Il y a un peu des Gratitudes de Delphine de Vigan dans La mère à côté, un peu de cette joie à l'écoute bienveillante devant ces mots qui fuient, devant ces pensées qui se télescopent, devant ces souvenirs qui se font la malle, et beaucoup de cette douceur entourante.

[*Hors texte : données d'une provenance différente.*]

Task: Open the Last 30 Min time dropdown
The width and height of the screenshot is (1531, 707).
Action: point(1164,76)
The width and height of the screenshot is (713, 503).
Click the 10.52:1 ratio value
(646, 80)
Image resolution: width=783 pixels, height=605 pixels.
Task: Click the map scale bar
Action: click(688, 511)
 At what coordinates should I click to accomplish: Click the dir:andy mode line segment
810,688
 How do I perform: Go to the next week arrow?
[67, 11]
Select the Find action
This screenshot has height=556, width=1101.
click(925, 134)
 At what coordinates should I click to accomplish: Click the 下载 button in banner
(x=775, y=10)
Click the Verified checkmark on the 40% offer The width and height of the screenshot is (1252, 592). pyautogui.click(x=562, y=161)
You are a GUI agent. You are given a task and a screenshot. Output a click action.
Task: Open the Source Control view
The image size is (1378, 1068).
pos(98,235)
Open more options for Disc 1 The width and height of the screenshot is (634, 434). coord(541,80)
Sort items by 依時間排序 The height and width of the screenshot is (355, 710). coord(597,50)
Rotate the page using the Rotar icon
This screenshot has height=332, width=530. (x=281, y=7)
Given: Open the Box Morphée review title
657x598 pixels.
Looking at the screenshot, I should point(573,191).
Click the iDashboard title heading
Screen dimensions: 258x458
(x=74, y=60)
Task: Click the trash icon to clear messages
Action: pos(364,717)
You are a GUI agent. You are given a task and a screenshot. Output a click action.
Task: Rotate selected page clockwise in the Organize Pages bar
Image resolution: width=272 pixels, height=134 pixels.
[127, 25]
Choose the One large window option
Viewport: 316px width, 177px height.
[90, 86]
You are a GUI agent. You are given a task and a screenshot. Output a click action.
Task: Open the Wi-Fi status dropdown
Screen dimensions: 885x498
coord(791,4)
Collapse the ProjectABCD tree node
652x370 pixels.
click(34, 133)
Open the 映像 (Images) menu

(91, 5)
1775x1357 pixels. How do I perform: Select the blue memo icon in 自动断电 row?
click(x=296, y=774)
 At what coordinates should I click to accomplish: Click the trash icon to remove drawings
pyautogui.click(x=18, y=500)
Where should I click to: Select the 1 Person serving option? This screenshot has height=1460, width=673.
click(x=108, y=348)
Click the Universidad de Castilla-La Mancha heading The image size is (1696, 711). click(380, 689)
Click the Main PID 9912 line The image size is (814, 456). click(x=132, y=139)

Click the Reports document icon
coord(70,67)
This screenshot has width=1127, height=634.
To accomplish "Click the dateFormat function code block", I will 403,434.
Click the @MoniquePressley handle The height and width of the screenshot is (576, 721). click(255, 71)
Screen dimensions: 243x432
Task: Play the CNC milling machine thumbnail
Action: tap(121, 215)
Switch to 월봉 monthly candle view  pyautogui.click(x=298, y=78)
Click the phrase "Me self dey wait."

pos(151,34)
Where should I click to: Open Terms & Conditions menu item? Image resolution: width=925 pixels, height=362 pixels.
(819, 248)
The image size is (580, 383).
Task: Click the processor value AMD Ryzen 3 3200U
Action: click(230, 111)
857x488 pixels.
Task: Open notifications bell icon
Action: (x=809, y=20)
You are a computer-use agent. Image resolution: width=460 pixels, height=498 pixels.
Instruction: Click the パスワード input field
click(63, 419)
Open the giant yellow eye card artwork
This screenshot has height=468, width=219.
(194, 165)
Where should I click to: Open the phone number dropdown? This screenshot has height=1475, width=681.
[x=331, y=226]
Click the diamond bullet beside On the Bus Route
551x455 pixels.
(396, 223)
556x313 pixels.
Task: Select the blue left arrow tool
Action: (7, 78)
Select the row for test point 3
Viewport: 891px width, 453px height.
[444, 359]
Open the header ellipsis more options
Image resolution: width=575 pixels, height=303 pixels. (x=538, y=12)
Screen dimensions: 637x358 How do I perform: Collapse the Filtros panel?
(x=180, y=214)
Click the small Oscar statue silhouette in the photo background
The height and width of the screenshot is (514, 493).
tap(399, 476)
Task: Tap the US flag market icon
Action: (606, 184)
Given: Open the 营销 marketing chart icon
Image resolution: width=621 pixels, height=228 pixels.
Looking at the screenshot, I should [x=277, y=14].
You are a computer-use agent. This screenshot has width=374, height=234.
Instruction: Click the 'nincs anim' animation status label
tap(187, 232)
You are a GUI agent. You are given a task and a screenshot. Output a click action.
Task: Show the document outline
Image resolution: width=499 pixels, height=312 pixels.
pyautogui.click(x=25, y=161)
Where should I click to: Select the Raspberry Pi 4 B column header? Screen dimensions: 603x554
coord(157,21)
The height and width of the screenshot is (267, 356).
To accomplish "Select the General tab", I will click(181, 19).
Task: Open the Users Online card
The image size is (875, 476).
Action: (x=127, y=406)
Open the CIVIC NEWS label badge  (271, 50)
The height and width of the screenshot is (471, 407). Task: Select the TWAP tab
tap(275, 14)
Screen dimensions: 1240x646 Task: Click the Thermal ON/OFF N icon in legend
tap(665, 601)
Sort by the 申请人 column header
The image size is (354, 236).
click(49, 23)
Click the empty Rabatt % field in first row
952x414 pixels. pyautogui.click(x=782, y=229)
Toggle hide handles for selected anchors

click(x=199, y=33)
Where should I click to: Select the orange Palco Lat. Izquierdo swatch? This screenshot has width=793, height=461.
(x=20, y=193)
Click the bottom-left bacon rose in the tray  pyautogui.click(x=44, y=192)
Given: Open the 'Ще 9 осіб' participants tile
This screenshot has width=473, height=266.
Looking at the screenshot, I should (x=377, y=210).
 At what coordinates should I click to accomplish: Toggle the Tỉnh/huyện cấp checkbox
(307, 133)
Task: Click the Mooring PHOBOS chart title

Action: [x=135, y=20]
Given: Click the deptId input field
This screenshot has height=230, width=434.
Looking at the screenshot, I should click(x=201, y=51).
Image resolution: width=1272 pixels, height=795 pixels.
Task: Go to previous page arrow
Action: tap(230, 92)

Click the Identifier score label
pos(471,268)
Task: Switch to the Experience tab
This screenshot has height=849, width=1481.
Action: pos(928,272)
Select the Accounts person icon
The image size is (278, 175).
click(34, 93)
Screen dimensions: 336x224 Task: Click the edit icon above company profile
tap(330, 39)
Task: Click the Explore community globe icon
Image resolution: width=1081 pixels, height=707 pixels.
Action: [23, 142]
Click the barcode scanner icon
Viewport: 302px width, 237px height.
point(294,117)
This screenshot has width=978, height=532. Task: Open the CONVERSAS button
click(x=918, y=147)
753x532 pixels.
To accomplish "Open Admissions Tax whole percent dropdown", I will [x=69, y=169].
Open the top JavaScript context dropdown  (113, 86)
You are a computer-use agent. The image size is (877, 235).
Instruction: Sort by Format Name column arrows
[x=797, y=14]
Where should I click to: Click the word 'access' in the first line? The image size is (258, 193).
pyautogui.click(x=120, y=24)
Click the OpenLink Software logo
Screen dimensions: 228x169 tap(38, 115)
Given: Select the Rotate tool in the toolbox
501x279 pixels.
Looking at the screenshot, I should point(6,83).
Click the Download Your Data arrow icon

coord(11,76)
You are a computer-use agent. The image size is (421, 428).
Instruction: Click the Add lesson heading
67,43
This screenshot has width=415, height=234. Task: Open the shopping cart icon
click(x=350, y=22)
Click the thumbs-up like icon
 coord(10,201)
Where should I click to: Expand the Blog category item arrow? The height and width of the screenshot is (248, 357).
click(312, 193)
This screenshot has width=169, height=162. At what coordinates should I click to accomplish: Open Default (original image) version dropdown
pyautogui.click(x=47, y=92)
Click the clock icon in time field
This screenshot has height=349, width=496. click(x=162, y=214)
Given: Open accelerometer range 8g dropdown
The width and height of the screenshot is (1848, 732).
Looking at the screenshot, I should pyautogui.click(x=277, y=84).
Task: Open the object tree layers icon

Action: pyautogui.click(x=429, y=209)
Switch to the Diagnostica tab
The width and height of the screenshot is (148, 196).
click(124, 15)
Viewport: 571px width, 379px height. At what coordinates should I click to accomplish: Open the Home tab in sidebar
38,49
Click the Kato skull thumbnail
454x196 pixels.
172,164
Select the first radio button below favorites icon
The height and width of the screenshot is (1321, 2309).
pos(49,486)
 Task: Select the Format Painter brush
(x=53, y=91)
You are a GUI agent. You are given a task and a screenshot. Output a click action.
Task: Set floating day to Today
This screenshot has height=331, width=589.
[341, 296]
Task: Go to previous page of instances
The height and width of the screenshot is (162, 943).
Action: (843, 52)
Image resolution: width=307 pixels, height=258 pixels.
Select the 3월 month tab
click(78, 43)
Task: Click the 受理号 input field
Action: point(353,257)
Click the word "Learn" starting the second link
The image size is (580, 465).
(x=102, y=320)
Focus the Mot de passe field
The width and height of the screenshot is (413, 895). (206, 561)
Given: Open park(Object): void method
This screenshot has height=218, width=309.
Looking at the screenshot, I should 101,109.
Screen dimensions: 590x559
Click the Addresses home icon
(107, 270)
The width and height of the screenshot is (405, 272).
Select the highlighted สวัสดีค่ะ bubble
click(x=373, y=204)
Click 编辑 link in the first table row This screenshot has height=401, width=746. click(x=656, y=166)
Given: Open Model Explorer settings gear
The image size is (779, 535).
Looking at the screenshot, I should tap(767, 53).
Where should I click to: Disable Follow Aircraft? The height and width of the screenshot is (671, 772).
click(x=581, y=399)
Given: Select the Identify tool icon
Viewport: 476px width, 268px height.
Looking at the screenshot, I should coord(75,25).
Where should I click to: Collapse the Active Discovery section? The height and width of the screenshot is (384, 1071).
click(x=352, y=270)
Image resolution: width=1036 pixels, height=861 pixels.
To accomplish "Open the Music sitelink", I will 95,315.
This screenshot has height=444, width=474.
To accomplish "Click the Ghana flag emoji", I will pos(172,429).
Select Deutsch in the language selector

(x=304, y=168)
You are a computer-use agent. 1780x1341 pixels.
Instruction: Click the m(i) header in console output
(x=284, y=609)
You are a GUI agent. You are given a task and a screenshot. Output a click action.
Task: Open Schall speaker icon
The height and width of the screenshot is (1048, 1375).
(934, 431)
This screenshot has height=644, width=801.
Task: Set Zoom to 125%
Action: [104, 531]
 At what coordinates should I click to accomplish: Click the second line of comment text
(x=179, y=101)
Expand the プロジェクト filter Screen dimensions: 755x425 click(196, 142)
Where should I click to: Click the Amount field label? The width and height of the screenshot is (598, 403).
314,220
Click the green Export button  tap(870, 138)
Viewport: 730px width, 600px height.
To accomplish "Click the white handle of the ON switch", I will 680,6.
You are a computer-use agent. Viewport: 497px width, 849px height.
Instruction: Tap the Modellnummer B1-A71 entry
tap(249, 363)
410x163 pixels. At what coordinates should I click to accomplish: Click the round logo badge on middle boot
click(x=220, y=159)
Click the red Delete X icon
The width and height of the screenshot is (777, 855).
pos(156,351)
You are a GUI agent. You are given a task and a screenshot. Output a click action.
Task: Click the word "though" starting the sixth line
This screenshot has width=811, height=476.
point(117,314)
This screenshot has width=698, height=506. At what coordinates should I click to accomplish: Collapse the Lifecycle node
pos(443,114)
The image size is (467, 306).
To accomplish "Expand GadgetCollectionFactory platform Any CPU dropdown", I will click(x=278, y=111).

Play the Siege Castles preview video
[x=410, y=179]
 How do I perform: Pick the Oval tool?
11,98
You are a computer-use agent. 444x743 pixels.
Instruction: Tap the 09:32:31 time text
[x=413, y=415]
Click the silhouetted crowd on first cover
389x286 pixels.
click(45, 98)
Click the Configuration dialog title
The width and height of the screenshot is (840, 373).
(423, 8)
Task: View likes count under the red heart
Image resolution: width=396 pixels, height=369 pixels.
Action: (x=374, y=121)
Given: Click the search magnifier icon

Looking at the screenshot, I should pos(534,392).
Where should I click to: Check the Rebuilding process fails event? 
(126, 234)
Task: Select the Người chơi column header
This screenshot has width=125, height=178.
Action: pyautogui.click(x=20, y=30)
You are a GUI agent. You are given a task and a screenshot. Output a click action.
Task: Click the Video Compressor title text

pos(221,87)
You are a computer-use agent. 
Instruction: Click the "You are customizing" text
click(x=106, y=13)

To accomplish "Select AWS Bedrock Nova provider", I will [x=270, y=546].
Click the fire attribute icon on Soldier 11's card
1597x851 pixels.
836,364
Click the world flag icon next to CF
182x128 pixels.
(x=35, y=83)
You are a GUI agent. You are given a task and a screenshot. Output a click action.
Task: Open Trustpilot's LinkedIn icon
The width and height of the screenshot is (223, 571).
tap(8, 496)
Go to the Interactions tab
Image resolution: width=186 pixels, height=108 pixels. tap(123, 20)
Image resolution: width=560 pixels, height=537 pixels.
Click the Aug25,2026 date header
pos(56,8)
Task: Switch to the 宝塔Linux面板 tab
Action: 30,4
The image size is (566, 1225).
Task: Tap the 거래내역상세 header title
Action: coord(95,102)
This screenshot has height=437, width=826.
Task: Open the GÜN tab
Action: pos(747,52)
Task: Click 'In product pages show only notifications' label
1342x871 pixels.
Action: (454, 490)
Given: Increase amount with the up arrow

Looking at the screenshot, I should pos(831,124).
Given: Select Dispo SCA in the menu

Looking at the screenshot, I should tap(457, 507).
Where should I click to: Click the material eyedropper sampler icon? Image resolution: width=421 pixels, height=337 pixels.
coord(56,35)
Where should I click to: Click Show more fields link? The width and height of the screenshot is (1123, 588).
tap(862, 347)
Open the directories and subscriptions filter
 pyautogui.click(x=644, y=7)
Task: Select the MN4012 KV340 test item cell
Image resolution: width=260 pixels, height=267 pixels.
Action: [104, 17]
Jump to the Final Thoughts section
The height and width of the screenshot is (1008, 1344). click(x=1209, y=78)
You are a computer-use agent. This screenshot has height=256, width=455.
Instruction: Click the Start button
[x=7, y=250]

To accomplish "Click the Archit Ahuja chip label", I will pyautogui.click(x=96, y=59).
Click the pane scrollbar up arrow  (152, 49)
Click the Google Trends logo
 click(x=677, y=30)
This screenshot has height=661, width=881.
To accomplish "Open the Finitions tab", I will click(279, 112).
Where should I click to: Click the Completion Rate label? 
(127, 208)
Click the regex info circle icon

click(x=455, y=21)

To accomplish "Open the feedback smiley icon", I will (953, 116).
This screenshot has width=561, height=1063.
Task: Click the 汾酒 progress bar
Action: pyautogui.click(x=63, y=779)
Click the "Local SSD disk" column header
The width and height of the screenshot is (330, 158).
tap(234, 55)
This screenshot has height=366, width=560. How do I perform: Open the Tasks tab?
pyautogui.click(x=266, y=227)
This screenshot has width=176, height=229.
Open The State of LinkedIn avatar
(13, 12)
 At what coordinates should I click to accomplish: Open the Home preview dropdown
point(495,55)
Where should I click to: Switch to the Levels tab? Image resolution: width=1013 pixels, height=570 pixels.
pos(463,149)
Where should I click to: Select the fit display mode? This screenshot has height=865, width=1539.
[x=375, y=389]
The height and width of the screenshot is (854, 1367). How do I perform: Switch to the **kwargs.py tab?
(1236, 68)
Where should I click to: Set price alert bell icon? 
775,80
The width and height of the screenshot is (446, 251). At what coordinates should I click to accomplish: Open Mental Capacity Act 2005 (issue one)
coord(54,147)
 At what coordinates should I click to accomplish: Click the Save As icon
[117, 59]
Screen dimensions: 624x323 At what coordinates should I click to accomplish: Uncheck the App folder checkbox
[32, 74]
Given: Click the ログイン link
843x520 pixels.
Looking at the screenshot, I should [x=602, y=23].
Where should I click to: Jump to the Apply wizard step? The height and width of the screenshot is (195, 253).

Je dois quand même faire une confession. Je connaissais déjà Rosy, mais sous son nom de scène - Tête de Mum - au travers des publications plus ou moins régulières de Thael Boost sur Facebook ou sur son blog. J'ai assisté en spectateur distant, année après année, à l'avancée de la maladie, à l'effacement progressif de cet humour et cette auto-dérision féroces qui ont tenu bon face à Alzheimer, aux joies et aux peines de sa fille, témoin impuissante de ces transformations profondes. Mais quel bonheur, et je mesure la force de ce mot, de retrouver ce parcours dans un livre aussi tendre que celui-ci! Et quelle joie de voir Thael, que j'ai connue chanteuse et blogueuse, intégrer les rangs des auteures publiées! Je souhaite de tout coeur que La mère à côté connaisse une belle vie, pour que Rosy prolonge la sienne dans le coeur des lect.rices.eurs, et pour qu'il soit le premier d'une longue série. Le talent est là en tous les cas.
Je ne résiste pas au plaisir de partager un petit clin d'oeil à ma soeur de synchronicités. Tandis que j'écrivais cette chronique, la radio a diffusé un "Je voudrais que tu te rappelles, notre amour est éternel" parfaitement de circonstance. Tout est à sa place!